In D64006#1568562, @dblaikie wrote:

I think the main one is code duplication - write once/fix once/etc is valuable.

In that case, what do you think about templates?

Moreover, this is just a utility class. It should provide its users with functionality, not force them to satisfy its whims, especially if that complicates things for them without any noticeable value; I mean, storing 32-bit offsets and creating a temporary 64-bit variable just to call the utility class does not seem aesthetic, too. It is the callers who know how big their data is and which data type for offsets reflects their needs better.

I think if we knew then what we know now we'd have built it with 64 bit offsets & it wouldn't've been that much imposition to clients that can use 32 bit offsets.

Did you come across cases where you would need to insert new 64 bit temporaries? My understanding would be that anything storing a lot of offsets in a data structure would be storing fixed offsets that were not intended to be mutated (eg: the DIEs in a DIE tree might contain an offset to the start of the attributes in that DIE) - so you wouldn't want to pass the address of that offset directly to DataExtractor (because it would mutate it, then the DIE in the DIE tree would have an offset that no longer points to the start of the attributes - but somewhere in the middle/end - making it unusable from then on) - so such code would likely copy the offset into a local intended for mutation. The difference now is that local would be 64 bit. That doesn't seem like an imposition to me.
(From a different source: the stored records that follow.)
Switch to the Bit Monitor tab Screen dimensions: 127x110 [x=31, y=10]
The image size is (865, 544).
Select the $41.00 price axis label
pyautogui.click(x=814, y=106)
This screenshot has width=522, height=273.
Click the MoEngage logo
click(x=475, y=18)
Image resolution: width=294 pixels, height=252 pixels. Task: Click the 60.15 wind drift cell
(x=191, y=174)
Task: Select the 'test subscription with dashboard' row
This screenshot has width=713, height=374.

Seems you are right. We may come across some unusual cases during the transition, but we can solve them in the corresponding patches.
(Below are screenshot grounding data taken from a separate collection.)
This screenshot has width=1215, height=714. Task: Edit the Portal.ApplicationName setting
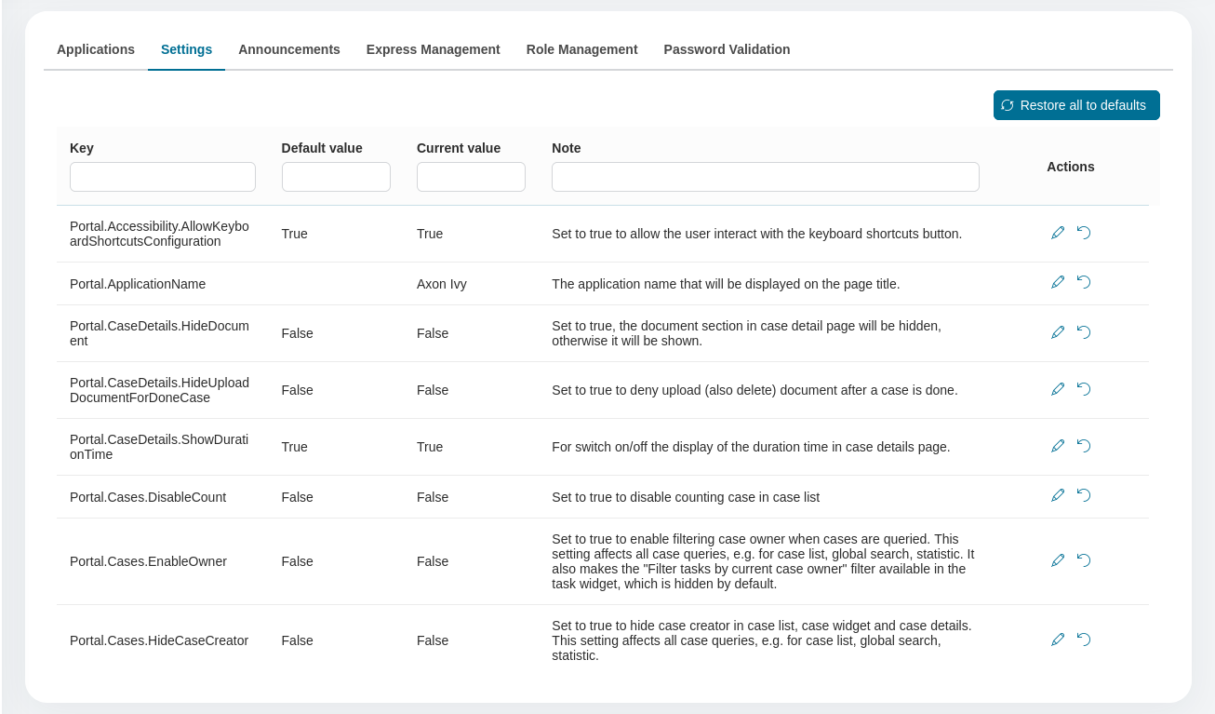[x=1058, y=282]
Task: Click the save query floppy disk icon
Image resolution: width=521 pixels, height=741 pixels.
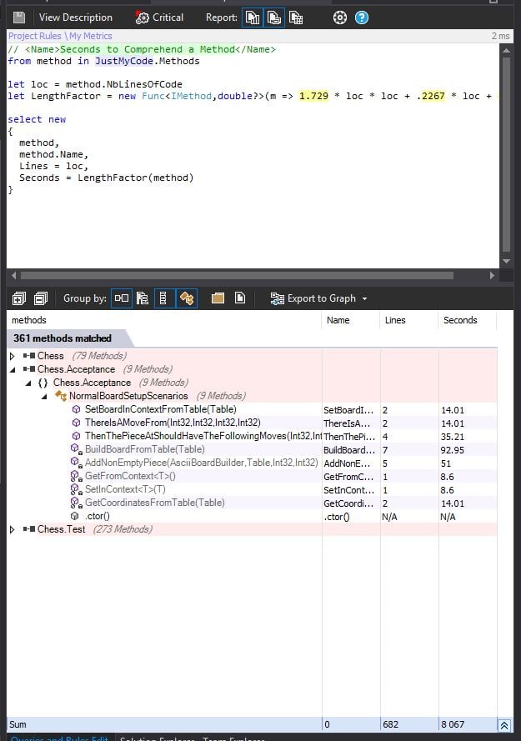Action: point(18,18)
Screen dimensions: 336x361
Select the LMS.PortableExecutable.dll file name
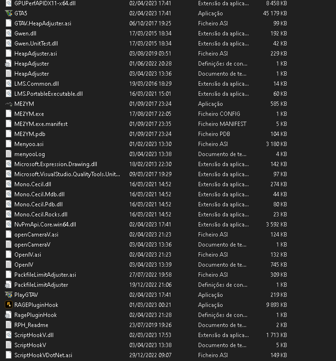tap(48, 93)
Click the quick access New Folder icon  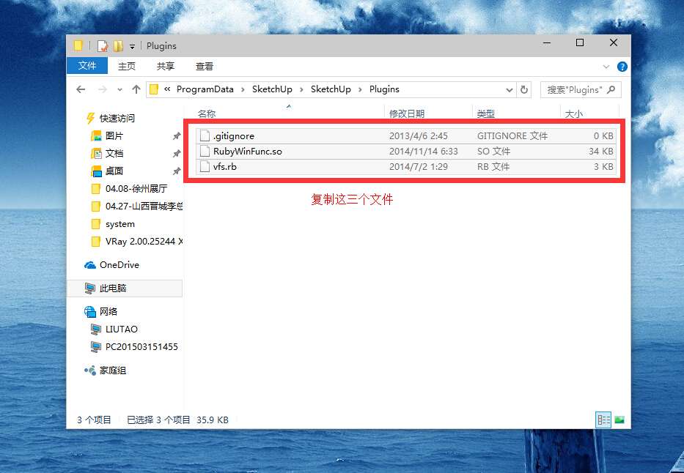pos(118,45)
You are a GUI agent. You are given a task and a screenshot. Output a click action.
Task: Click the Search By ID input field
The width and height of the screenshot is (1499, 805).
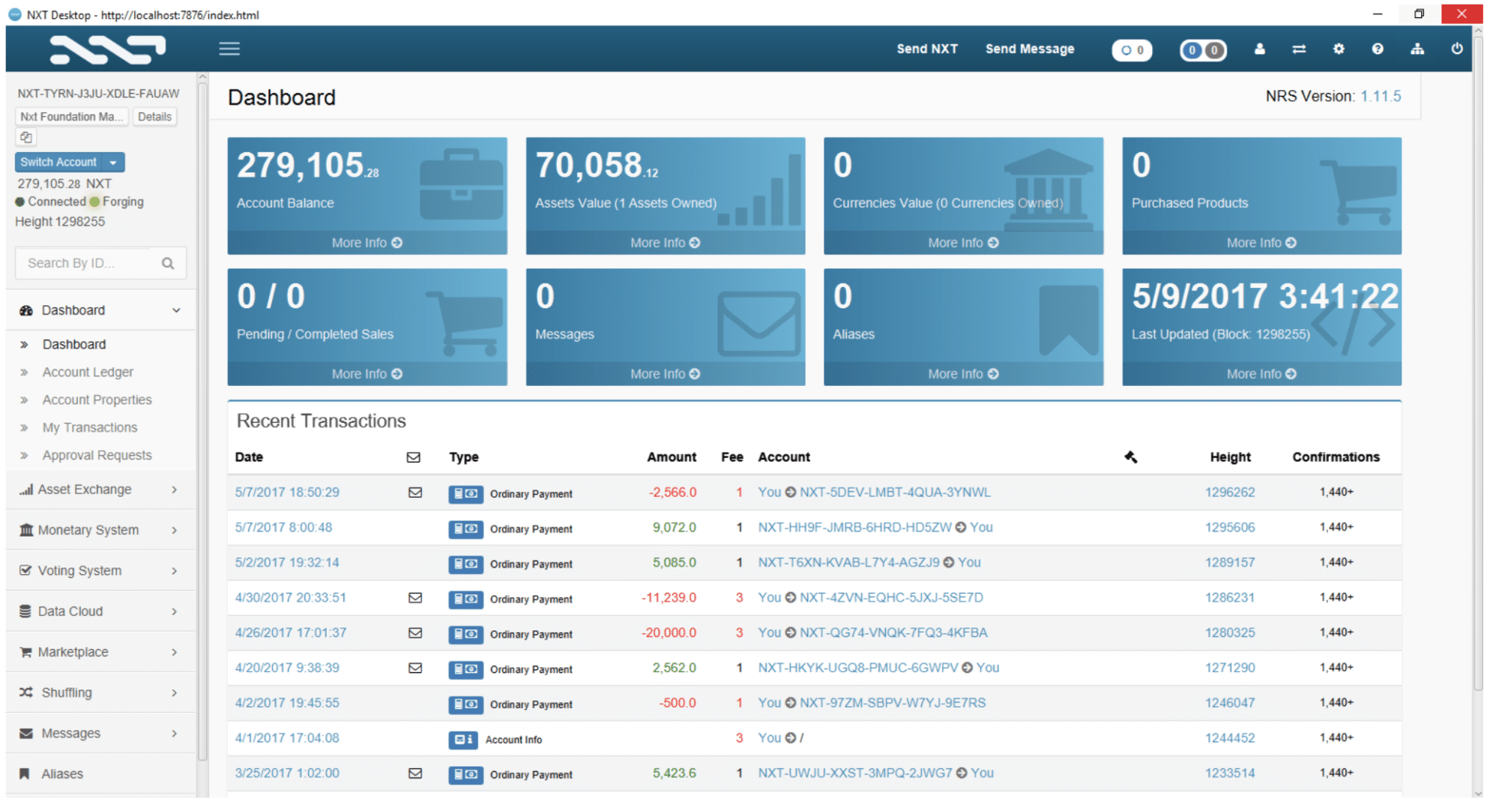click(x=86, y=263)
Anyway, as I said, my main intent is to add support for 64-bit DWARF. While there are other users, DataExtractor is mainly used in the DebugInfo/DWARF library and I expect to change it to use 64-bit offsets while implementing that support. Hopefully, that will be done with a bunch of relatively small patches. After that, we can decide what to do with the remaining callers. Unfortunately, I cannot promise that this transition may be done in several weeks. It seems that two to four months is a more realistic estimation.
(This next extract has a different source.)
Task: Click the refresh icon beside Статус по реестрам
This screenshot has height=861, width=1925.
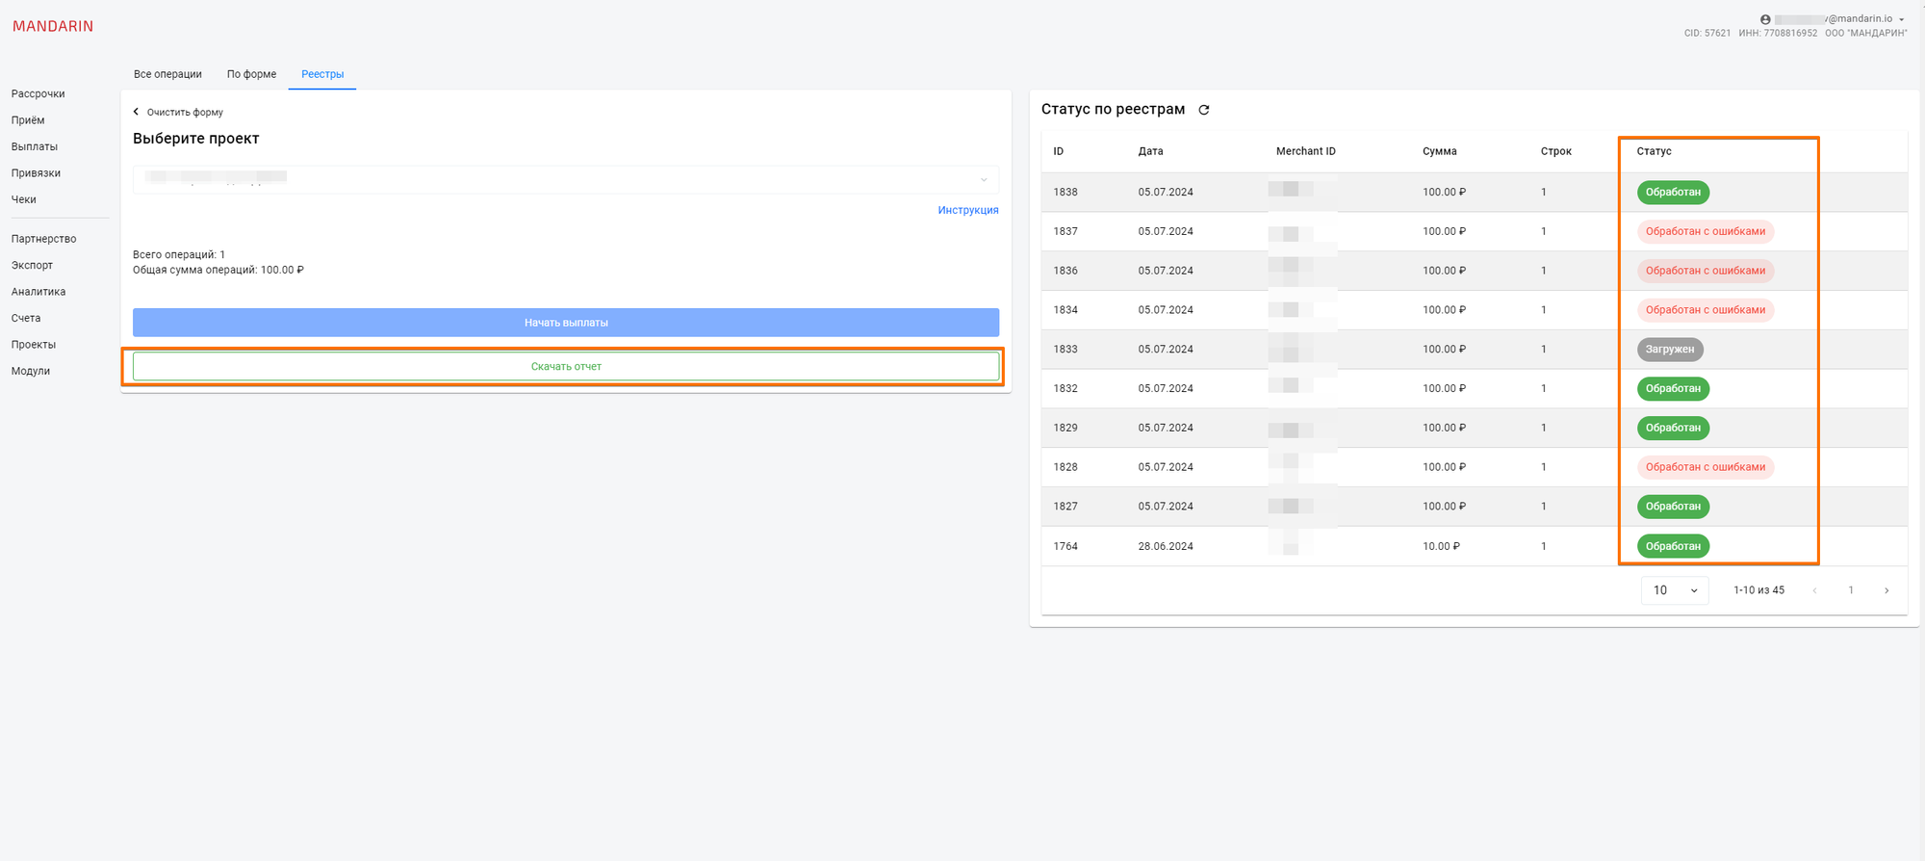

Fair enough - though would it be possible to prioritize finishing the DataExtractor migration (or demonstrating it is not desirable) before necessarily fleshing out the rest of the DWARF 64 support? I'd be concerned it might be left lingering otherwise.

Well, in many cases they are connected. You need 64-bit offsets because they can be found in 64-bit DWARF sections. Thus, migrating to 64-bit offsets is a half-way to implement 64-bit DWARF in the DebugInfo/DWARF library, so, I think it is better to migrate class-by-class, adding DWARF64 support consciously, rather than just mechanical replacing 32-bit offsets with 64-bit ones. We have already seen that the mechanical approach does not work well.

Maybe we can postpone applying this patch until we have a whole set for the migration. Surely, it will require some efforts to keep all patches in the actual state, and I would be happy to avoid that. But this might be a reasonable way if you want the migration to be as fast as possible.

In D64006#1568874, @ikudrin wrote:

In D64006#1568562, @dblaikie wrote:

I think the main one is code duplication - write once/fix once/etc is valuable.

In that case, what do you think about templates?

They help, for sure - though I I'm not sure it's probably necessary to have even that complexity (having DataExtractor templated on an integer type for the cursor), at least I don't see it yet, maybe with better understanding I might - but for now it really sounds like we would've built this with uint64_t only if we started from scratch.

Moreover, this is just a utility class. It should provide its users with functionality, not force them to satisfy its whims, especially if that complicates things for them without any noticeable value; I mean, storing 32-bit offsets and creating a temporary 64-bit variable just to call the utility class does not seem aesthetic, too. It is the callers who know how big their data is and which data type for offsets reflects their needs better.

I think if we knew then what we know now we'd have built it with 64 bit offsets & it wouldn't've been that much imposition to clients that can use 32 bit offsets.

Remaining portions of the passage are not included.